>> BEGIN Supplied text

As Richardson puts it, "It showed that we were going in a first-class way. It may not have made as much money as we'd like, but the majority of reviews were favourable to very favourable, which attested to the fact we were talking about a quality picture."
 
Richardson pulled in an independent film marketing consultant, Vicky Horsford, to take care of Utu. She used many of the strategies developed while working for Columbia Pictures when releasing the film Gandhi.
 
"You can have your marketing plans and strategy," she says, "but all the whizz kids will tell you that the most effective salesperson is the friend who tells you, you must go out and see this film. We had special screenings for civil rights groups, community groups, magazine and newspaper people, models, people who chat a lot. We call them chatter screenings."
 
Utu did not follow the usual pattern for foreign film release in New York. Normally the director is flown in, the New York Times and New York Magazine may review it, and some specialist film magazines. The film runs for a few weeks in an art theatre, then goes on to the art circuit in other cities. Later, it picks up a little money in ancilliary rights such as cable television and home video release.
 
Not Utu.
 
Blakeney opened it at a major theatre. He flew in the star, Zac Wallace, for promotion. Despite what Horsford called an "enormously small" budget, Blakeney had buttons, fliers, t shirts, stickers and posters. "It's hard to walk 10 blocks in Manhattan on the Upper West Side or midtown without seeing an Utu poster", Horsford said.
 
Zac Wallace was the jewel in the campaign setting. Horsford says "Zac is a real professional, he knows how to work the media."
 
Wallace, because of his background as an ex-criminal and as a trade union official, and because his face is the central feature of the advertising visuals, helped to get Utu wide media attention.

>> END Supplied text

**Exercises to complete:**
[A] In the passage about Utu's release, which star did Blakeney fly in to promote the film?
[B] Continue the passage about Utu's release, starting after its final sentence.
The listing after this passage about Utu's release is unrelated material.

>> BEGIN Records shown

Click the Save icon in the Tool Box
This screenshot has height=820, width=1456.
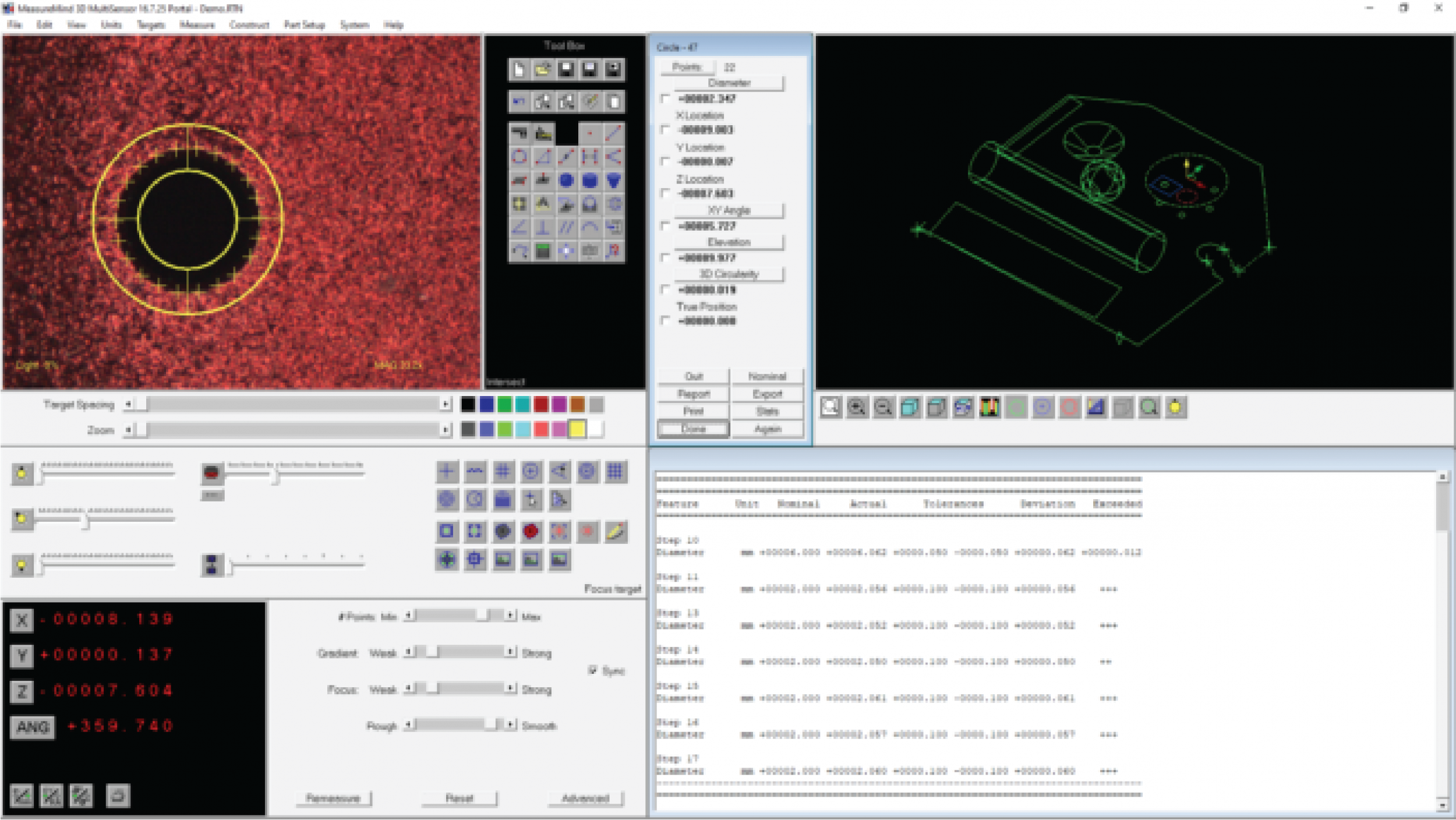[567, 70]
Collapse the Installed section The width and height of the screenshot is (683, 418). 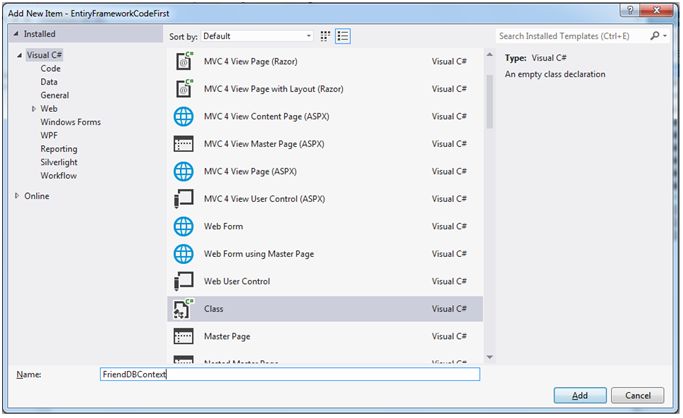(16, 34)
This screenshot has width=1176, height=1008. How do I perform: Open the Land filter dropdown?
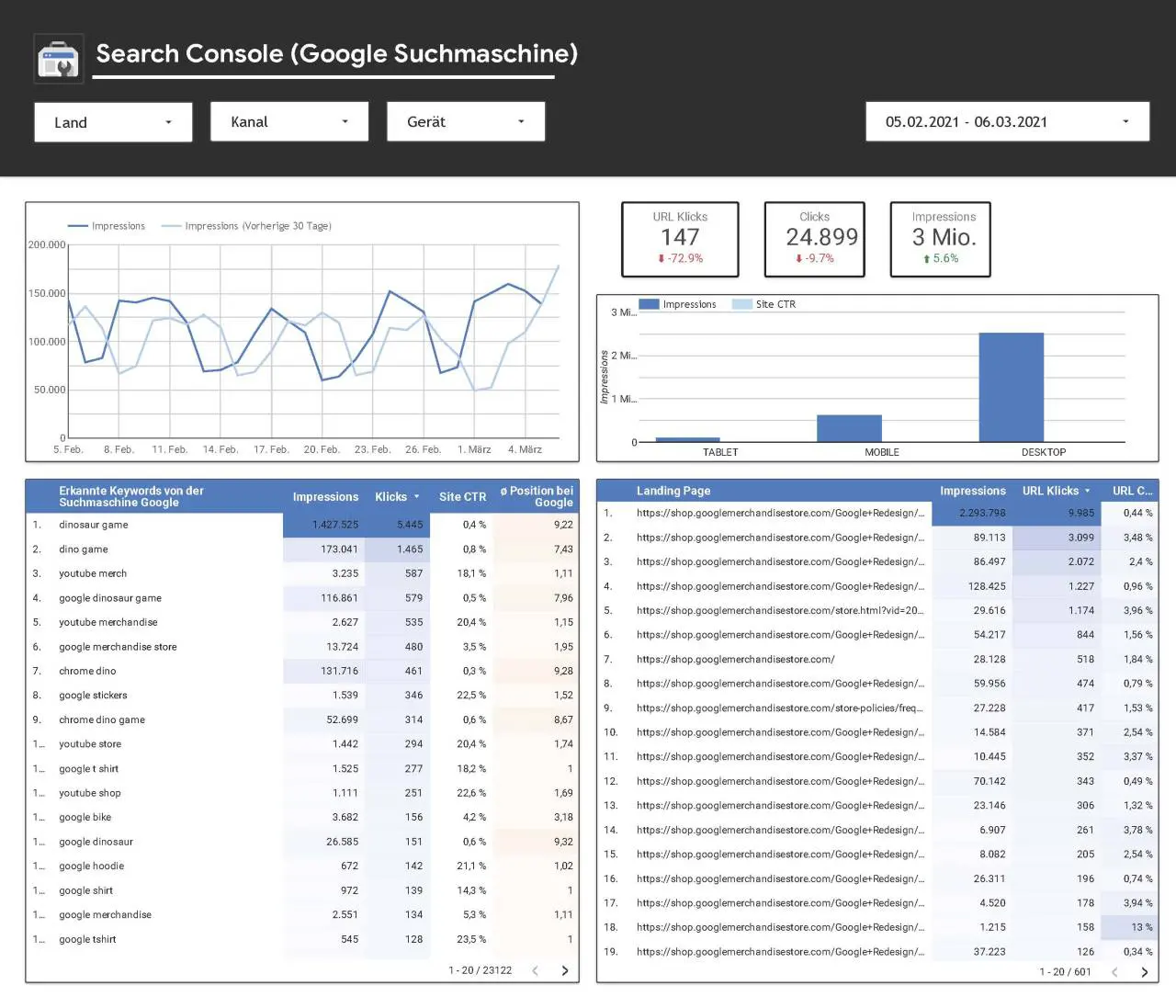[x=113, y=122]
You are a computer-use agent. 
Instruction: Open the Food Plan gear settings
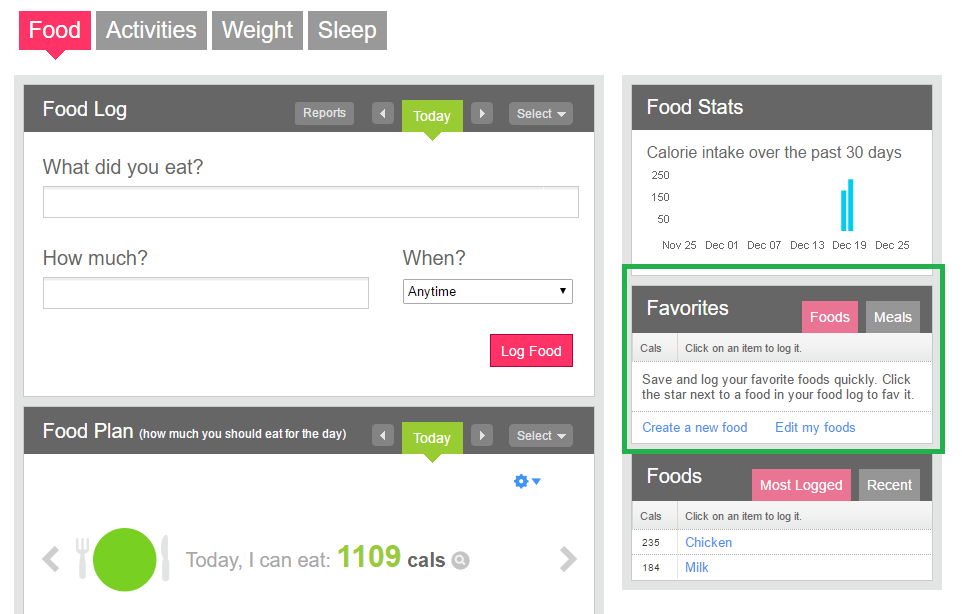pyautogui.click(x=526, y=482)
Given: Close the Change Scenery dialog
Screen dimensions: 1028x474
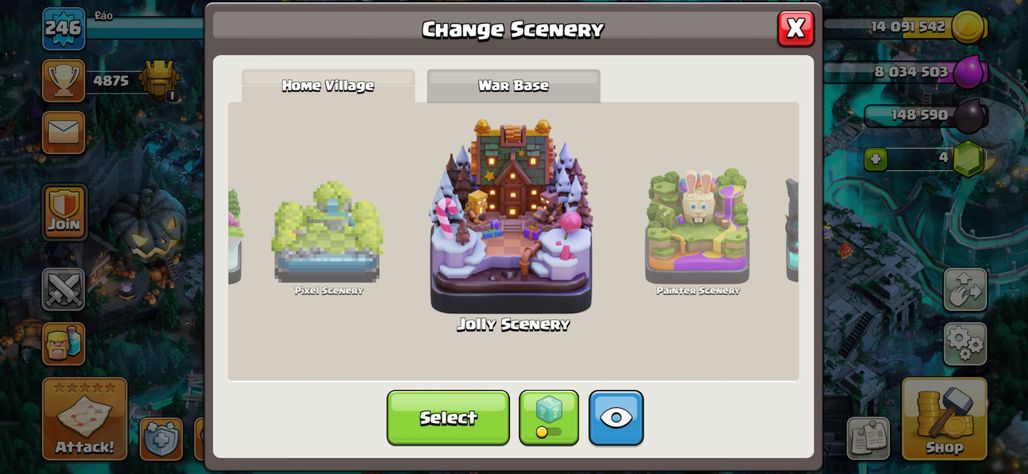Looking at the screenshot, I should 796,28.
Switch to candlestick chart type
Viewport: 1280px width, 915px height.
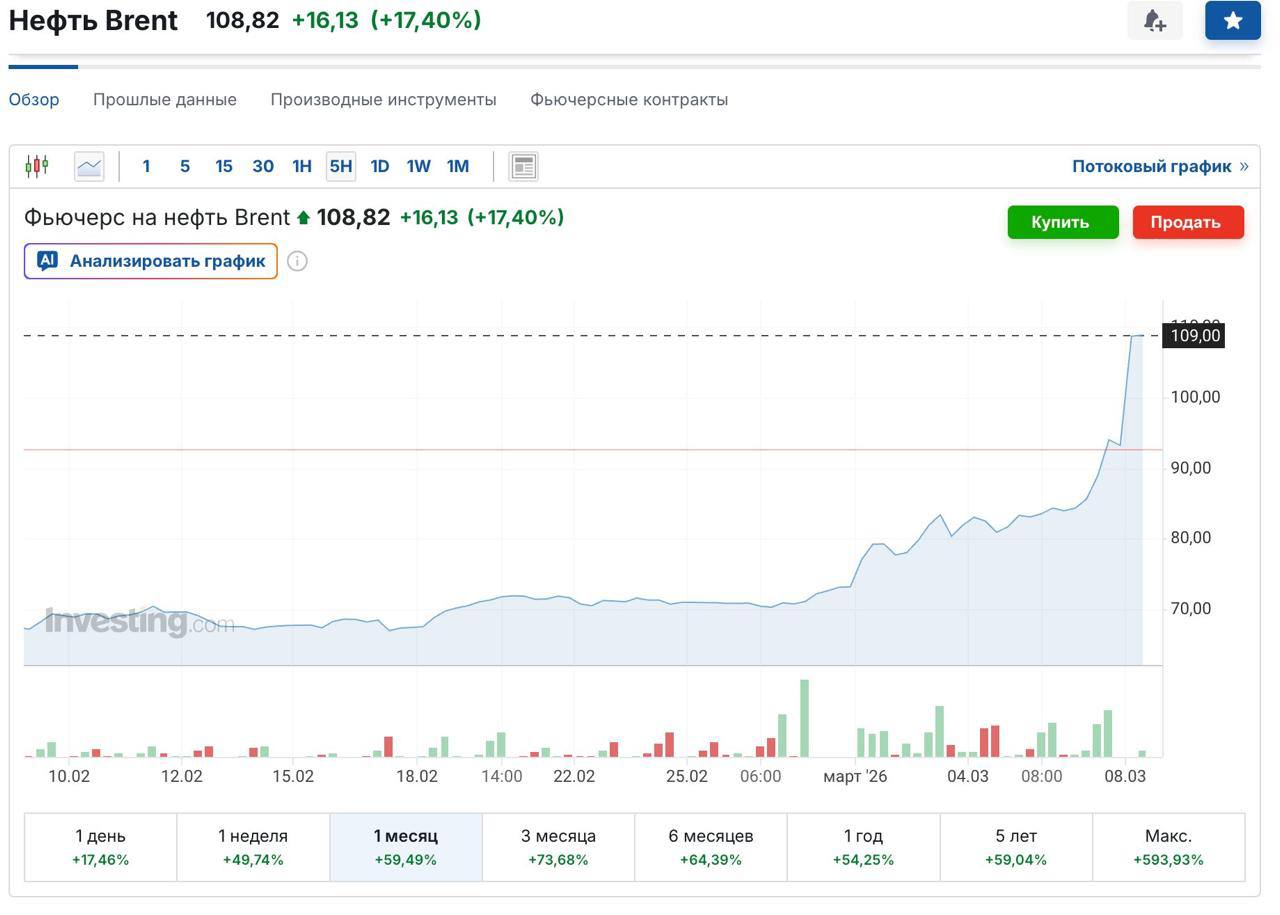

>> END Records shown

**Exercise answers:**
[A] Blakeney flew in the star Zac Wallace.

[B]
 
Horsford says "Any time you have a person whose life is very rich and heavy in plot, that always makes for good media coverage. In the New York Times Sunday piece the headline was: 'Out of Prison Into the Movies'. Even if you didn't know who he was and just saw the picture of him with the tattoos and headline, you had to read and find out what they were talking about."
 
Richardson says the success of the publicity is unbelievable. Reviews appeared in every major paper in the city, the New York Times, New York Magazine, the New York Post, the Village Voice, and the black papers. Some magazines picked up on it, and reviews and interviews were run on several radio and television shows.
 
Richardson has added it all up: "If we take into account what the reach is of these various magazines, and consider what it would cost for an advertisement that would take up the same amount of space, including radio and television, we have got more than a million dollars worth of unpaid publicity. That's a lot for this kind of film."
 
The review more than any other that put Utu's prestige over the top, was Pauline Kael's in the New Yorker. For page after page she extolled the virtues of the film (a "feeling of exaltation and spirituality ... hovers over this film"), Murphy's direction ("a joshing, razzing director") and the main characters, particularly Zac Wallace and Bruno Lawrence ("one with too much hair, the other with hair in the wrong place"). Perhaps the most extraordinary quality to the review is its perceptiveness. Kael not only praises the film, she picks up on the significance of even small details and illuminates their meaning.
 
The premiere of Utu in New York was not the only New Zealand act in town. The Metropolitan Museum's major exhibition, Te Maori, had opened three days earlier. More than a hundred Maoris invaded New York to introduce their sacred artifacts with the proper ceremonial rites.
 
Zac Wallace arrived about the same time. Immediately an unofficial rapport sprang up between the two events.
 
Two of the most knowledgeable artists with the Te Maori group, Napi Waaka and Kereti Rautangata, volunteered two hours of their time to do makeup Wallace for his best moko yet.
 
The high point came with the premiere of Utu at the Beekman Theater on the Upper East side.
 
"I was emotionally very keen that the film have a Maori opening, an appropriate sort of opening," Blakeney said. "That came about in a spontaneous way because Zac was there. They could see we were opening the film. No one had to actually say: We want your help. The help came forward."
 
One of the leaders of the Te Maori group was the respected elder, Sonny Waru. He taught a karanga to a Maori exchange student, Louise Nicholas, and the pouwhiri to another, Kaylene Katene. Maori scholar Tipene O'Regan was enlisted to whai korero at the end.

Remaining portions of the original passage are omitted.